Tak na zdrowy rozum te okienka są po to by dziecko tam oddać - w bezpieczny sposób. One nie sa - a przynajmniej nie powinny być - po to, by potem ścigać i karać matkę za oddanie tam dziecka. Wprowadzono je po to, by kobiety nie wyrzucały dzieci na śmietnik, po tym jak było dość sporo takich przypadków. Oddając dziecko do okienka robi się to legalnie (?) i bez narażenia życia i zdrowia dziecka, nikt nie powinien ścigać za to matki.
Myślę, że żeby oddać dziecko do "okna życia" musi się ono urodzić w domu, nie w szpitalu. Z tego prostego powodu, że w szpitalu nie da się raczej urodzić dziecka anonimowo. I co potem, gdy się do odda do "okna życia"? Przecież zawsze ktoś się kiedyś zainteresuje, gdzie jest to dziecko skoro nie ma go przy matce. Choćby przy okazji terminu szczepień, czy pory pójścia do szkoły. Jak wtedy udowodnić, że się dziecko bezpiecznie oddało do "okna życia"?

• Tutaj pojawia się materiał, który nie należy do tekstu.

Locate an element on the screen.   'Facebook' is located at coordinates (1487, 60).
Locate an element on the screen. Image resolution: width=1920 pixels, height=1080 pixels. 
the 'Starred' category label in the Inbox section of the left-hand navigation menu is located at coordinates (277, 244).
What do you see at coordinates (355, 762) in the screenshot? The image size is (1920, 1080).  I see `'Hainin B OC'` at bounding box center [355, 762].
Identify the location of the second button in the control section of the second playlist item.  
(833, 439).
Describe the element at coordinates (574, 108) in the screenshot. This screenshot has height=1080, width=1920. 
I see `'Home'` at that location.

Jeżeli nie chce się wychowywać dziecka, można się legalnie zrzec praw do niego po urodzeniu. W szpitalu. Po sześciu tygodniach trzeba to potwierdzić. Dziecko wtedy trafia do rodziny adopcyjnej. Sądzę, że jest to lepsze rozwiązanie niż "okno życia".
Myślę, że żeby oddać dziecko do "okna życia" musi się ono urodzić w domu, nie w szpitalu. Z tego prostego powodu, że w szpitalu nie da się raczej urodzić dziecka anonimowo. I co potem, gdy się do odda do "okna życia"? Przecież zawsze ktoś się kiedyś zainteresuje, gdzie jest to dziecko skoro nie ma go przy matce. Choćby przy okazji terminu szczepień, czy pory pójścia do szkoły. Jak wtedy udowodnić, że się dziecko bezpiecznie oddało do "okna życia"?
Jeżeli nie chce się wychowywać dziecka, można się legalnie zrzec praw do niego po urodzeniu. W szpitalu. Po sześciu tygodniach trzeba to potwierdzić. Dziecko wtedy trafia do rodziny adopcyjnej. Sądzę, że jest to lepsze rozwiązanie niż "okno życia".
Dlatego ja uważam, że nie da się w naszym kraju oddać dziecka anonimowo. Nie da się i już. Więc takie okno życia nie rozwiązuje problemu, nic a nic.